NDT is not a direct measurement method, thus the nature and size of defects must be obtained through analysis of the signals obtained from inspection. Signal processing has provided powerful techniques to elicit information on defect detection, sizing, positioning and characterisation. Inspection signals were in general 1-D, utilising the very basic signal processing techniques. In case of 2-D inspection signals (images), the main processing methods include operations like image restoration and enhancement, morphological operators, Wavelet transforms, image segmentation, as well as object and pattern recognition. These methods facilitate the extraction of special information from the original images, which would not, otherwise, be obtainable. Moreover, 3-D image processing can provide advance information if an image sequence is available. Currently, NDT techniques have developed greatly due to recent advances in microelectronic systems and signal and image processing and analysis. Many image processing and analysis techniques can now be readily applied at standard video rates, in particular, to methods that generate image sequence (TV-type), such as real-time radiography, ultrasonic-phased array, laser ultrasonics, pulse-video thermography and shearography.

Signal processing for NDT has many different approaches that may not be well correlated. The role of computational intelligence (CI) methodologies for NDT applications is vital and is expected to receive more attention in the future.

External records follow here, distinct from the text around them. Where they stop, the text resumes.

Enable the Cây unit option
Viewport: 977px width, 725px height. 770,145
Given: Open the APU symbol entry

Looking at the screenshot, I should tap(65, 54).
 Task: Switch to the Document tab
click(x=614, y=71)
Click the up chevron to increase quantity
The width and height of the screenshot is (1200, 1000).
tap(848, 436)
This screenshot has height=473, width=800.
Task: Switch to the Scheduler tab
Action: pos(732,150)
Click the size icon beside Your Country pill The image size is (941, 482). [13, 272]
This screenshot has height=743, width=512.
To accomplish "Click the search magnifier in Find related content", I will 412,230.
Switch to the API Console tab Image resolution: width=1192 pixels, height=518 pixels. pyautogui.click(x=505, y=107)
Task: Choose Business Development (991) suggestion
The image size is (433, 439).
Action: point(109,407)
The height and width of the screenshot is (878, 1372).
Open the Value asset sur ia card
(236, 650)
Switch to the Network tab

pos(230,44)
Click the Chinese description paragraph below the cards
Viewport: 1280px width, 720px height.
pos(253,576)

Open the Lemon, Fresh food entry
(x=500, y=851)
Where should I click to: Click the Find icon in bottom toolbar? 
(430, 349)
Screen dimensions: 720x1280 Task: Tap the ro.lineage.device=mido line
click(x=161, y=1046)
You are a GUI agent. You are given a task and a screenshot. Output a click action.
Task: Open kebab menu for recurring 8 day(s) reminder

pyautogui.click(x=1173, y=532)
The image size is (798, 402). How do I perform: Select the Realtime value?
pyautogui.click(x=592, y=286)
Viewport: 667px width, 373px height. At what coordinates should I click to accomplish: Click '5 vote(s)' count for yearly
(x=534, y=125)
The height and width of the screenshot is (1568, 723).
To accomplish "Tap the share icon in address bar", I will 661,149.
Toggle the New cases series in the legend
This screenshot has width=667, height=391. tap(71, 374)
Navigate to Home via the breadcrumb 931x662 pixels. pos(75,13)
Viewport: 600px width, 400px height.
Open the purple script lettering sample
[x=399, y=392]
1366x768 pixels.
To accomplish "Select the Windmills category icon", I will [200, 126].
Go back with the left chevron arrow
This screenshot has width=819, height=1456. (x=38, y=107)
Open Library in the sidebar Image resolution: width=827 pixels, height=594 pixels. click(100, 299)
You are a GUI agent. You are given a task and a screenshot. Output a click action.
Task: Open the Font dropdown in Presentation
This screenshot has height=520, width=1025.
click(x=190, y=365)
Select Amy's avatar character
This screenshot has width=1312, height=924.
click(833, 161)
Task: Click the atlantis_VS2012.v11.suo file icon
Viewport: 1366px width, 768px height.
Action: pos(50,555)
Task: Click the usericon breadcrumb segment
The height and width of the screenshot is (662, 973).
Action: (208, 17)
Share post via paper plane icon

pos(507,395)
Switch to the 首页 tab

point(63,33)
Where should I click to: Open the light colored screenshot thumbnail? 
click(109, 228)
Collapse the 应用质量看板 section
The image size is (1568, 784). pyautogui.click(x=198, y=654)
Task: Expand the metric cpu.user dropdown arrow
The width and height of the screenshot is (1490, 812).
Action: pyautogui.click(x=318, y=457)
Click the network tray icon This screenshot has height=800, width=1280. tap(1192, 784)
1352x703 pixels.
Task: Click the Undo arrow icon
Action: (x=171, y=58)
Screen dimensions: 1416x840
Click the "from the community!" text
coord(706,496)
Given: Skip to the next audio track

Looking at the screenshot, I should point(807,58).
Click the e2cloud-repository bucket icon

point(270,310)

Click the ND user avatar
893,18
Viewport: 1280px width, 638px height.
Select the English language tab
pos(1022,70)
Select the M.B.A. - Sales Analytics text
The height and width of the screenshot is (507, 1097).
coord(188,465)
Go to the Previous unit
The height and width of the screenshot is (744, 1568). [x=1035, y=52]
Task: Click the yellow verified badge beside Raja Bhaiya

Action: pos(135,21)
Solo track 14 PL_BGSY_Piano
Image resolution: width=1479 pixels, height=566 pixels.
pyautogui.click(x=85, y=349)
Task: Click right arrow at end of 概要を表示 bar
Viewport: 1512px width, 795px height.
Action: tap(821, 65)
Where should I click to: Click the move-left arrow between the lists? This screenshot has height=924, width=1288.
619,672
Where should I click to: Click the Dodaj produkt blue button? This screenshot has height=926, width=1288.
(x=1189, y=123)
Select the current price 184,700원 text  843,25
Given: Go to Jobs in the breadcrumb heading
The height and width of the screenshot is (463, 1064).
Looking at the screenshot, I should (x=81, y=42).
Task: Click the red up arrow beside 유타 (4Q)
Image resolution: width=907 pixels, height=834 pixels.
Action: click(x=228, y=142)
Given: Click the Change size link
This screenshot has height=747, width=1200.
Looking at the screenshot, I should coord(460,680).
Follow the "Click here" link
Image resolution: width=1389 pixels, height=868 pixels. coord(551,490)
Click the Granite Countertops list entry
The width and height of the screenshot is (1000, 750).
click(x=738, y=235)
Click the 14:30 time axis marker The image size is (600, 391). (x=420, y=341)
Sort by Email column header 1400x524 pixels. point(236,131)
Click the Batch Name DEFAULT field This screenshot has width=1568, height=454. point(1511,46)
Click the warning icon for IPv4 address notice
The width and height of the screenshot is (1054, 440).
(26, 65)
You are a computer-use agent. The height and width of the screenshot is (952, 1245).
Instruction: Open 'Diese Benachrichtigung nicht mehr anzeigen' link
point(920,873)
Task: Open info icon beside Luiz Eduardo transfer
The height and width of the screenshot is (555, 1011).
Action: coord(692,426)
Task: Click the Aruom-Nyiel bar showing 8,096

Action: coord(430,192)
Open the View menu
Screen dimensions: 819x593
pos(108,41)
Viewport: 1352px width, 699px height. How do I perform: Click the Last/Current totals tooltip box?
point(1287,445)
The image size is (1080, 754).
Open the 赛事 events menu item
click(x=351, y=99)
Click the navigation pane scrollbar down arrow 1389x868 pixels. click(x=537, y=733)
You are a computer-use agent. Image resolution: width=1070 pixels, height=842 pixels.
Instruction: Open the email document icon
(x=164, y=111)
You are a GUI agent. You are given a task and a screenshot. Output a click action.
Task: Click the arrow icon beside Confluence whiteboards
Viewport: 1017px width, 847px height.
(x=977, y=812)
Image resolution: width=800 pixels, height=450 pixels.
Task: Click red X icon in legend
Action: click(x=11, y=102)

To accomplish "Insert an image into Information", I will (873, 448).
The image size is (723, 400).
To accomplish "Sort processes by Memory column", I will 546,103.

Advanced signal processing techniques, such as Wavelet transform and independent component analysis (ICA), broadly listed as CI methods, can be used in solving NDT problems such as feature extraction, de-noising and the identification of defects. Perhaps the most influential signal processing development for NDT is split spectrum processing (SSP), which is one of the important and powerful treatments to automatically detect multiple flaws embedded in non-stationary grain noise. The nonlinearities of the SSP algorithm effectively change the flaw and grain echo distribution to enhance the separation of their amplitudes beyond that of simple envelope detection technique. Ultrasonic non-destructive characterisation of thin layered composite materials or structures can be difficult because the reflected signals are highly overlapped. The classical signal processing approach would have difficulty separating the layers and determining the thickness of each layer, necessitating the need for advanced approaches (Cacciola, Morabito & Versaci, 2007).

Advanced signal processing techniques allow extracting of information not easily available from the NDT measurements and thus essentially extend the resolution of the measurement beyond what is offered by the physical system. These techniques are expected to address the main problems in NDT when performing the inspection or examination. Mainly, these problems are: high levels of noise, high reflectivity of the material under test, defects orientation, high attenuations and/or low amplitudes of the received inspection signals, cladding thickness effect, grain structure of the material under test and the low accuracy of sizing, positioning and characterisation of flaws, among others.

This chapter discusses some advanced signal processing approaches able to emphasise features in NDT signals. The chapter also illustrates a suggestion for an automatic NDT interpretation system.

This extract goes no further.